До сих пор Россия поворачивалась к нему одной только стороной - той, на которую садятся, а теперь повернулась другой. В лагерной больничке Сымского ОЛПа под Соликамском была медсестра Дуся, сорока пяти лет. Она была бытовичка, пропускница, с 5-летним сроком. Свою работу она видела не в том, чтобы для себя урвать да срок отбыть (как это очень у нас и принято, да с розовым взглядом своим Янош не знал), - а в том, чтоб вот этих умирающих и никому уже не нужных, выхаживать. Но тем, что давала лагерная больница, спасти их было нельзя. И сестра Дуся свою утреннюю пайку 300 граммов меняла на деревне на поллитра молока, и этим молоком выпоила Яноша (а до него - еще кого-то) к жизни. <Пусть разъяснят мне: это поведение в какую укладывается идеологию? (Сравните коммунистическую санчасть у Дьякова: "Что, зубки заболели, бендеровская твоя харя?")> эту тетю Дусю полюбил Янош и страну нашу и всех нас. И стал усердно учить в лагере язык своих надзирателей и конвоиров - великий могучий русский язык. Он 9 лет просидел в наших лагерях, Россию только и видел, что из тюремных вагонов, на маленьких открытках-репродукциях да в лагере. И - полюбил.

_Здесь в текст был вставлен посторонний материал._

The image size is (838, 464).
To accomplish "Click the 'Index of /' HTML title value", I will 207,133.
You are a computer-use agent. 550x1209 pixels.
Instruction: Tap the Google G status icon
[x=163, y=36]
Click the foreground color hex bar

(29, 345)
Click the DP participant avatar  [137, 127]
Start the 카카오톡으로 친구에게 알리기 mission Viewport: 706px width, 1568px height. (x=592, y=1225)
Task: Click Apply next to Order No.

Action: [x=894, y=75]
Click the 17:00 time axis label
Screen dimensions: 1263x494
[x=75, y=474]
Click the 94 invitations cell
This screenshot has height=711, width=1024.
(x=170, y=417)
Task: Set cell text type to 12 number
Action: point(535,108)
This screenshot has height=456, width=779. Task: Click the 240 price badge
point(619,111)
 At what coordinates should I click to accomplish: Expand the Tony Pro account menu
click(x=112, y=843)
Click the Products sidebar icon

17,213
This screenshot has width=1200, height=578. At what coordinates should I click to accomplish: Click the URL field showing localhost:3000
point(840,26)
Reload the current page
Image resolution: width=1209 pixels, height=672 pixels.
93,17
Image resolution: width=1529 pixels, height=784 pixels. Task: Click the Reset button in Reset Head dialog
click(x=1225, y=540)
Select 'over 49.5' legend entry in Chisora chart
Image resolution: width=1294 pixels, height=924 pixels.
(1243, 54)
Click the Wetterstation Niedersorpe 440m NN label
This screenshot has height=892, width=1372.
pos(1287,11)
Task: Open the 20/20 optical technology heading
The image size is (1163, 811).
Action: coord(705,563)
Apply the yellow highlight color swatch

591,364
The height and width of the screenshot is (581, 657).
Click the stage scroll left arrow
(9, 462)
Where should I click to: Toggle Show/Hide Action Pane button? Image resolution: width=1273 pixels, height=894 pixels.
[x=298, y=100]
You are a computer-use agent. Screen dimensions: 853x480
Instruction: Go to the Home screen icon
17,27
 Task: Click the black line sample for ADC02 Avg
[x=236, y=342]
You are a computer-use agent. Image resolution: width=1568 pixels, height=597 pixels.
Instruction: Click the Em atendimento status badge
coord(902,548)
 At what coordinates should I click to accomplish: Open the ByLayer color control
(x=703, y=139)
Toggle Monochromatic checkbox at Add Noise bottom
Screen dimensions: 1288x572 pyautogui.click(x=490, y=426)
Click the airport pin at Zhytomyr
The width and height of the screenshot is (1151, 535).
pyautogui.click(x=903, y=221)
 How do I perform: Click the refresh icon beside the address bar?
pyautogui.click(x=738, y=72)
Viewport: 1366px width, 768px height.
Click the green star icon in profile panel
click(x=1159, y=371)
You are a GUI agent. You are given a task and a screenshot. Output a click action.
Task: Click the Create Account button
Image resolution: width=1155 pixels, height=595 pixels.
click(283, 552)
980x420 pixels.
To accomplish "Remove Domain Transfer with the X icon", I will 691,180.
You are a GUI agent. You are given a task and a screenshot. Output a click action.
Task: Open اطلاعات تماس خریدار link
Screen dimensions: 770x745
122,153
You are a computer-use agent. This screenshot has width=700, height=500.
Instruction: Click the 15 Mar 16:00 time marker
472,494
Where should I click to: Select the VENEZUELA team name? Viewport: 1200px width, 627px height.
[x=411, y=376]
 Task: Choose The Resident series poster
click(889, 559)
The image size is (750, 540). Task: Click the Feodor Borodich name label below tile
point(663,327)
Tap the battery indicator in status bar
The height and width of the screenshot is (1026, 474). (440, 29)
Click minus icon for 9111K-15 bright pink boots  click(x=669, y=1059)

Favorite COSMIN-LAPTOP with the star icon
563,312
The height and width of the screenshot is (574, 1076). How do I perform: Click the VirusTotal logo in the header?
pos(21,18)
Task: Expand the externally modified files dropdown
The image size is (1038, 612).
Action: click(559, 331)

Янош был из тех, кого все меньше растет в нашем веке: кто в детстве не знал другой страсти, как только читать. С этой наклонностью он остался и взрослым - и даже в лагере. И в северных лагерях, а теперь в Особом экибастузском он не пропускал случая доставать и читать новые книги. Ко времени нашего знакомства он уже знал и любил Пушкина, Некрасова, Гоголя, я ему толковал Грибоедова, но больше всех, едва ли не ближе Петефи и Араня, он полюбил Лермонтова, которого впервые прочел в плену, недавно. <От иностранцев я слышал не раз, что Лермонтов им дороже всех русских поэтов. Все-таки Пушкин, говорили они, мог написать "Клеветникам России". А Лермонтов не сослужил самодержавию ни на пятнышко.> Особенно слился Янош со Мцыри - таким же пленным, таким же молодым и таким же обреченным. Он много оттуда взял наизусть, и, годами бредя с руками за спиной в иноземной колонне по чужой земле, он на языке чужбины бормотал для себя:

 

И смутно понял я тогда,

Что мне на родину следа

Не проложить уж никогда.

 

Приветливый, ласковый, с беззащитными бледно-голубыми глазами - таков был Янош Рожаш в нашем бессердечном лагере. Он присаживался ко мне на вагонку - легко, на самый край, будто мой мешок с опилками мог еще быть больше испачкан или при давлении изменить форму, - и говорил задушевно-тихо:

- Кому бы высказать тайных моих мечт?..

И никогда ни на что не жаловался. Б Всех венгров отпустили домой после смерти Сталина, и Янош избежал судьбы Мцыри, к которой вполне уже был готов.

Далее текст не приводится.